The bullish news here is time – with time, consensus changes…
I still don’t think consensus is Bearish Enough yet… but with lower-lows, that will come…
At 1062 in the SP500, we’re testing the lowest-lows we’ve seen since the cycle top that was registered on April 23rd. It’s been an expedited correction of -12.7% from the cycle’s peak, and now risk managers around the world are asking themselves the right question – can we crash? Using a peak-to-trough decline of 20% as a definition for crash, Greece, Spain, Slovakia, China, and Italy have already crashed so far in 2010.

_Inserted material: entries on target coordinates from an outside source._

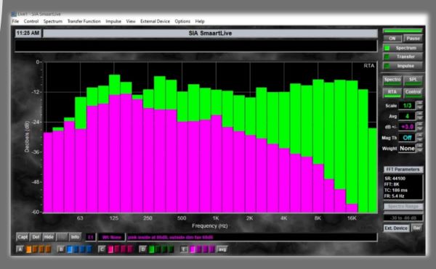The width and height of the screenshot is (436, 269).
Task: Select trace group B button
Action: tap(61, 249)
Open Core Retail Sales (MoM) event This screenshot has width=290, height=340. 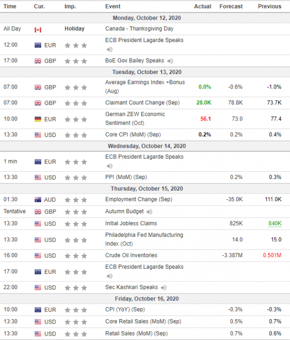click(x=143, y=321)
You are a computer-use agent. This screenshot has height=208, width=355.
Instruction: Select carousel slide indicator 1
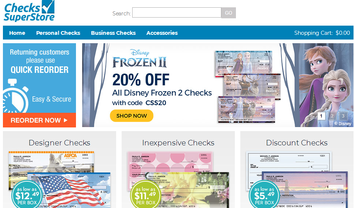pyautogui.click(x=321, y=116)
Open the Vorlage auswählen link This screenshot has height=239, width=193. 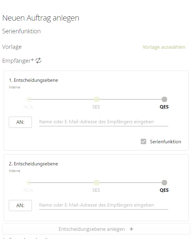click(164, 47)
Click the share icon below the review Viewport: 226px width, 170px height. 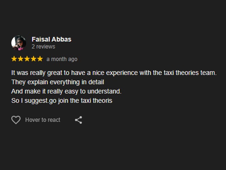pos(78,120)
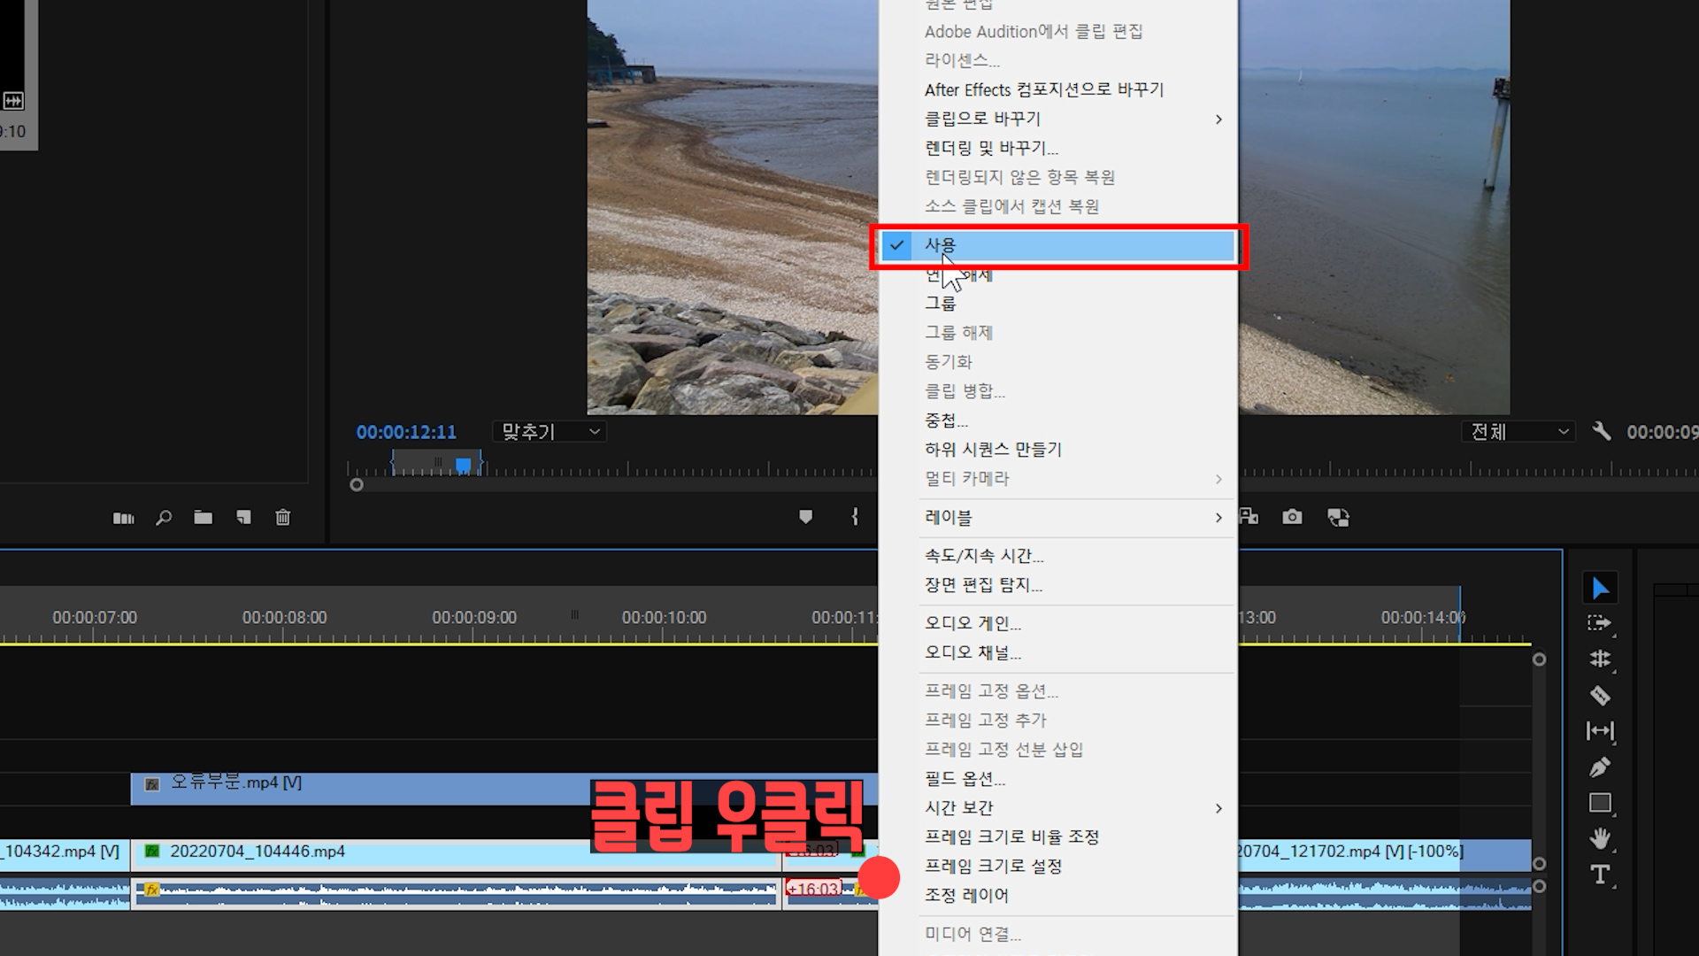1699x956 pixels.
Task: Open program monitor wrench settings
Action: pos(1601,431)
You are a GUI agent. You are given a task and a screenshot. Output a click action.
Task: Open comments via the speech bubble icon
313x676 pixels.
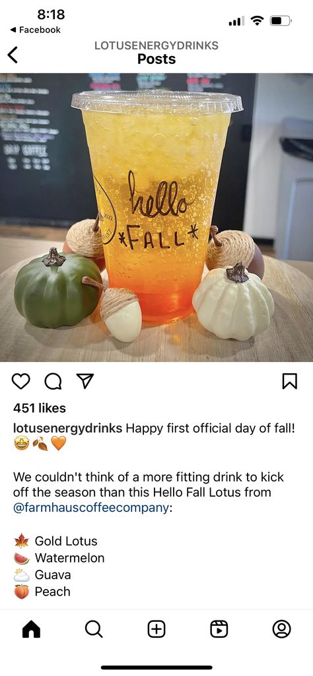[53, 381]
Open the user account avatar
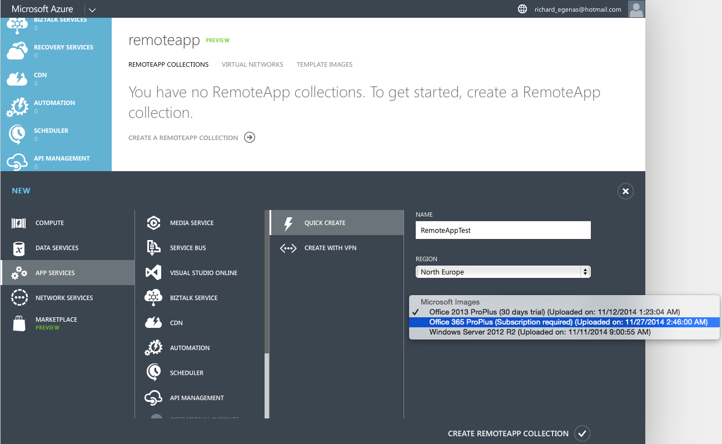This screenshot has width=722, height=444. click(x=636, y=9)
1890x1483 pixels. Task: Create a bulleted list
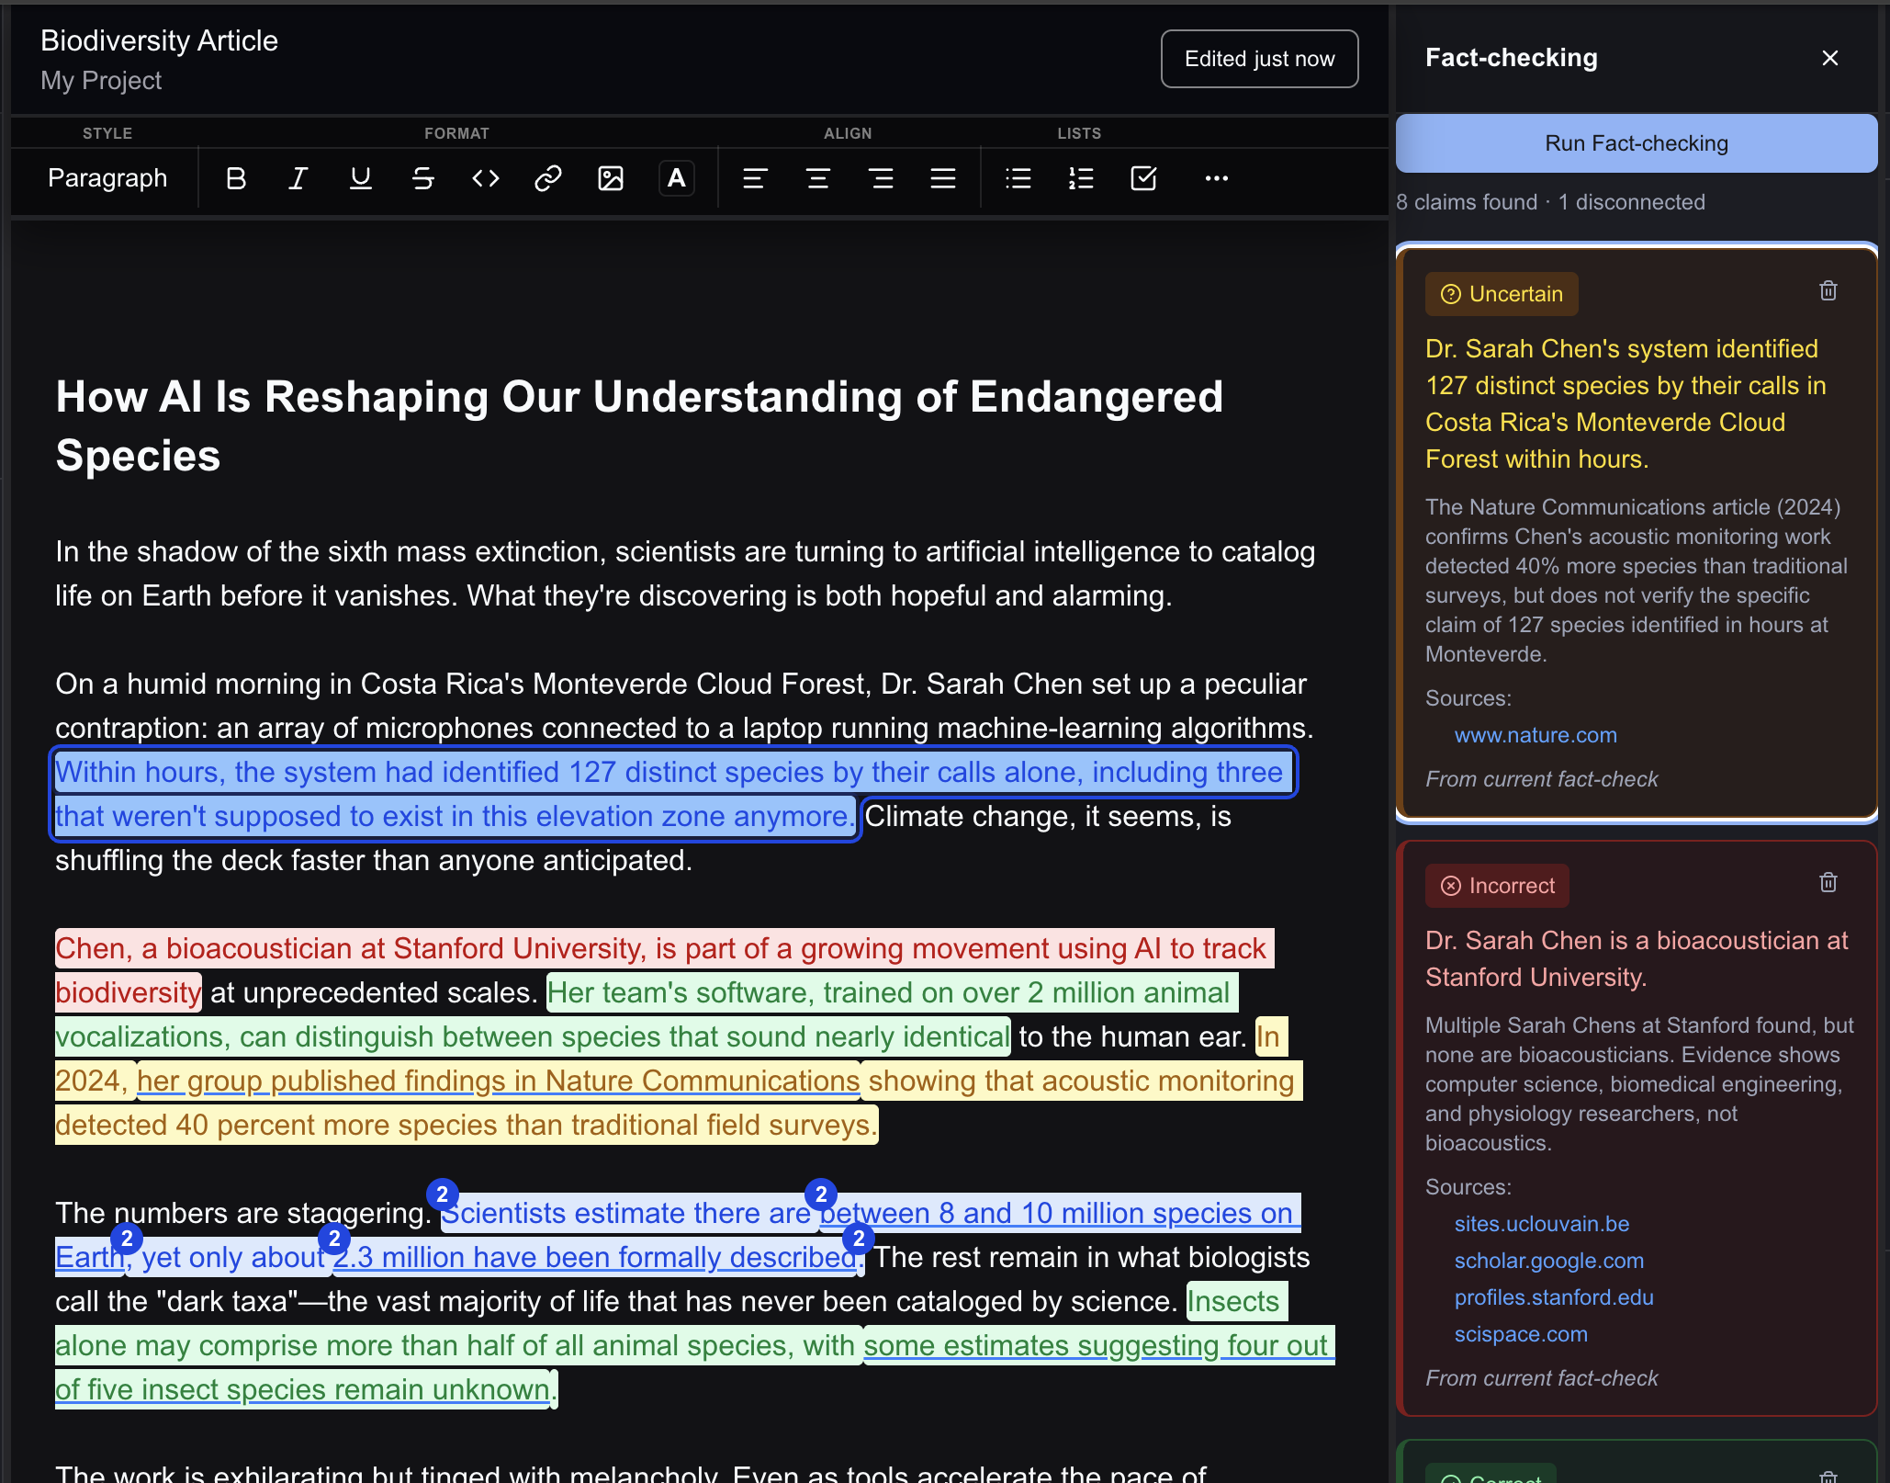click(x=1018, y=178)
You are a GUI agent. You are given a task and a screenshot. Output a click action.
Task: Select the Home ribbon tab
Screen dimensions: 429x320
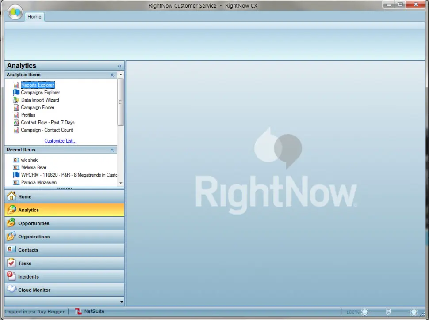click(x=34, y=17)
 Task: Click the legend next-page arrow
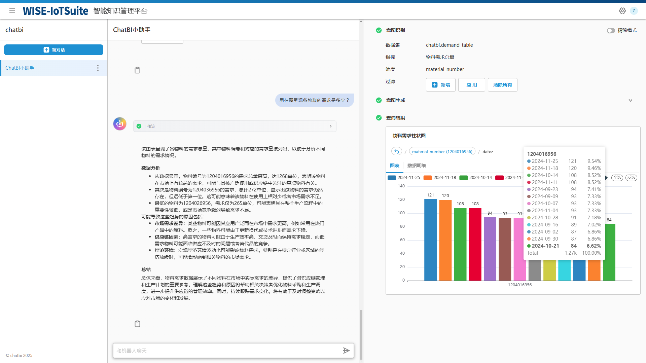(x=607, y=178)
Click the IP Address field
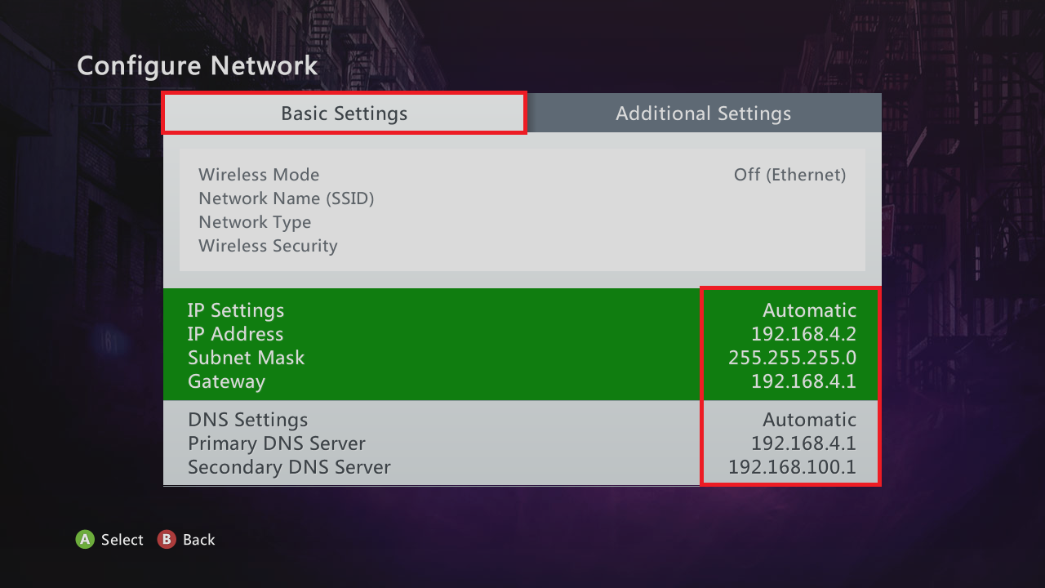Image resolution: width=1045 pixels, height=588 pixels. click(235, 334)
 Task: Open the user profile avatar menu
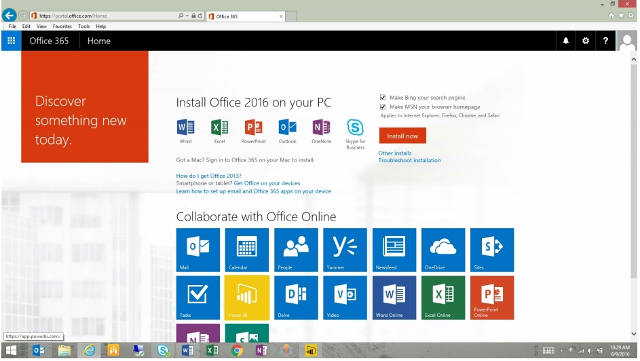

Our April Flowers/May Showers call wasn’t for a cycle peak-to-trough crash of 20% in US Equities, but the probability of such a move obviously mounts as prices go lower. As they say in probability-speak, a 20% crash in US Equities should no longer be considered improbable within the distribution of probable outcomes.
Since I have now used the word “crash” 5 times (actually now that makes 6), this means we are at least testing the bounds of my being Too Bearish here. That said, provided that the SP500 closes below the long term TAIL line of support (1078), this market is in what our Hedgeyes call a Bearish Formation (bearish across all 3 core investment durations - TRADE, TREND, and TAIL) with our immediate and intermediate term TRADE and TREND lines of resistance at 1082 an d 1144, respectively.
As of 2PM EST, my immediate term downside support is now 1050. Importantly, that should be considered not only probable but a line that is below the prior closing YTD low established on February 8th of 1057.
If we see lower-lows, we’ll acknowledge that this market is becoming Bearish Enough.